Google Losing Focus?

Dave Winer writes:

“Google is repeating Alta Vista’s mistake that allowed Google to become number one in search, they’re diversifying into everything, and neglecting search. It’s as if they have become the executive who told Larry and Sergey: ’As long as we’re 80 percent as good as our competitors, that’s good enough. Our users don’t really care about search.’” (...)

I don’t consider Google invincible in search, not as long as they leave such juicy tidbits around for their competitors, for such vain reasons. They’re too impressed with themselves. More impressed than we are.”

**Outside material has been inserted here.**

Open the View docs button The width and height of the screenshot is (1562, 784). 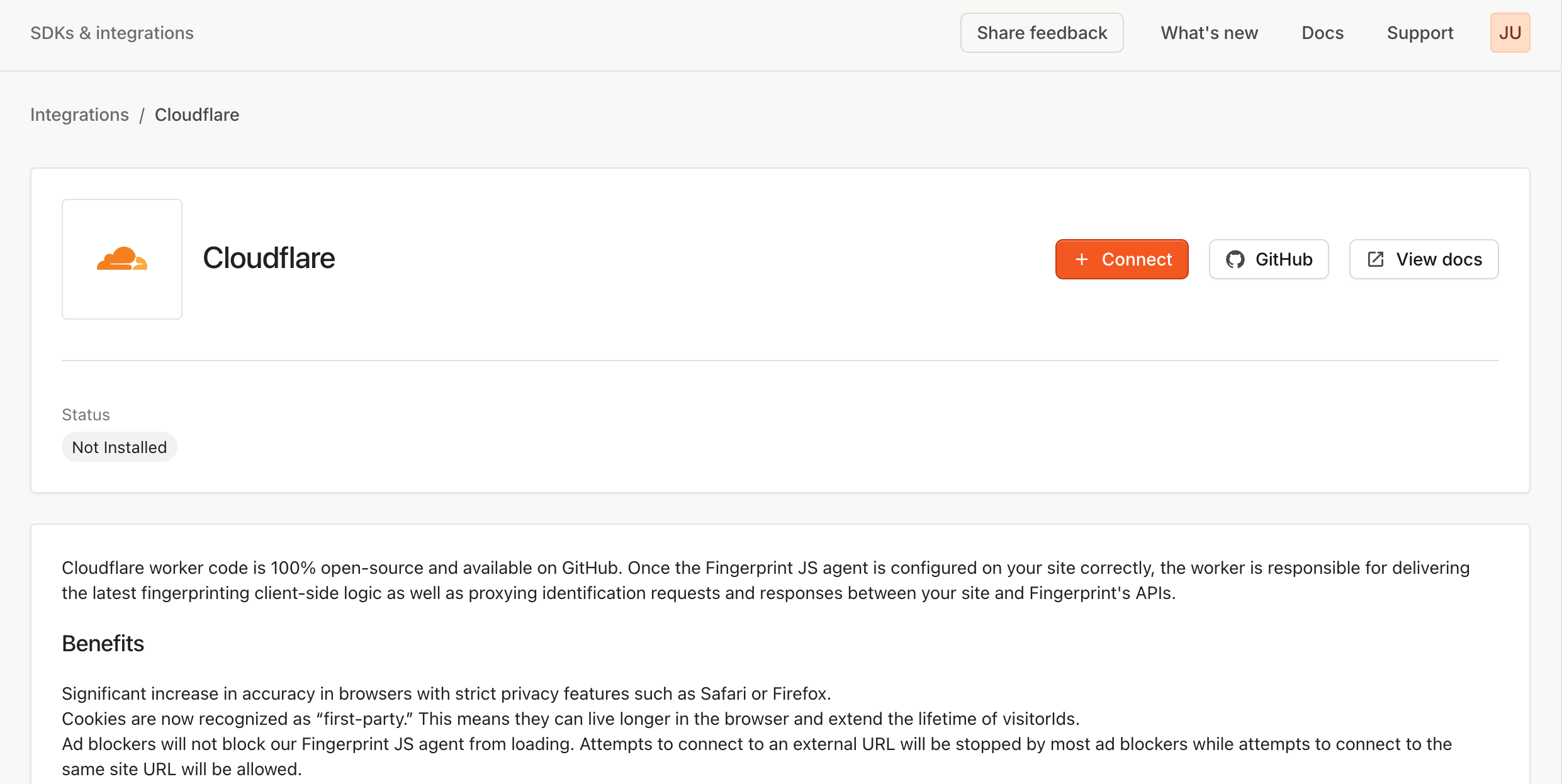click(x=1424, y=259)
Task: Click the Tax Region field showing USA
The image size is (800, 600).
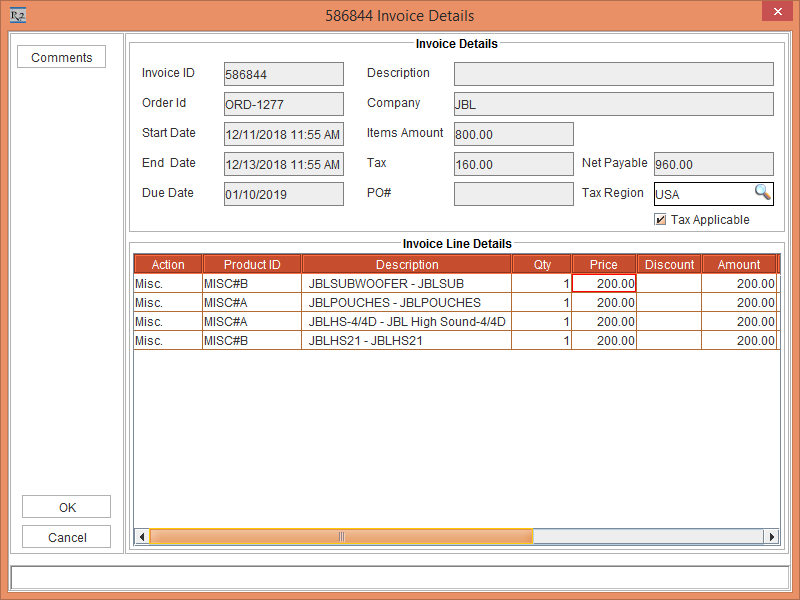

In my opinion, Google is diversifying without neglecting search. When AltaVista was starting to neglect search, you could tell it from their homepage – the search box was but a little part in the grander portal scheme (and every pop-up they opened was another nail in their coffin). When you go to Google.com, you can actually see the homepage getting less cluttered over time; the colored tabs have been removed and replaced with more simple links, and recently, the homepage index size bragging has gone as well, leaving the footer with only “©2005 Google”.

In the meantime, Google has pushed Personalized Search, Google Maps, and many other search-related services. So it doesn’t look at all like Google’s losing focus. What I would indeed agree on is that they’re not focusing enough on every new product in terms of quality standards they have with web search. Think of the Google Web Accelerator, a giant Google-owned proxy that – while technically doing the right thing – had some huge problems when it was released (and was pulled, after a while). Or think of Google Talk, clearly a software product that’s been made available in a “release now, improve later” spirit (mind you, I do like Google Talk, and it’s in fact my IM of choice... simply because it’s so uncluttered, and indeed I do have some trust there’s going to be improvement – or at least, it won’t end up becoming more and more cluttered).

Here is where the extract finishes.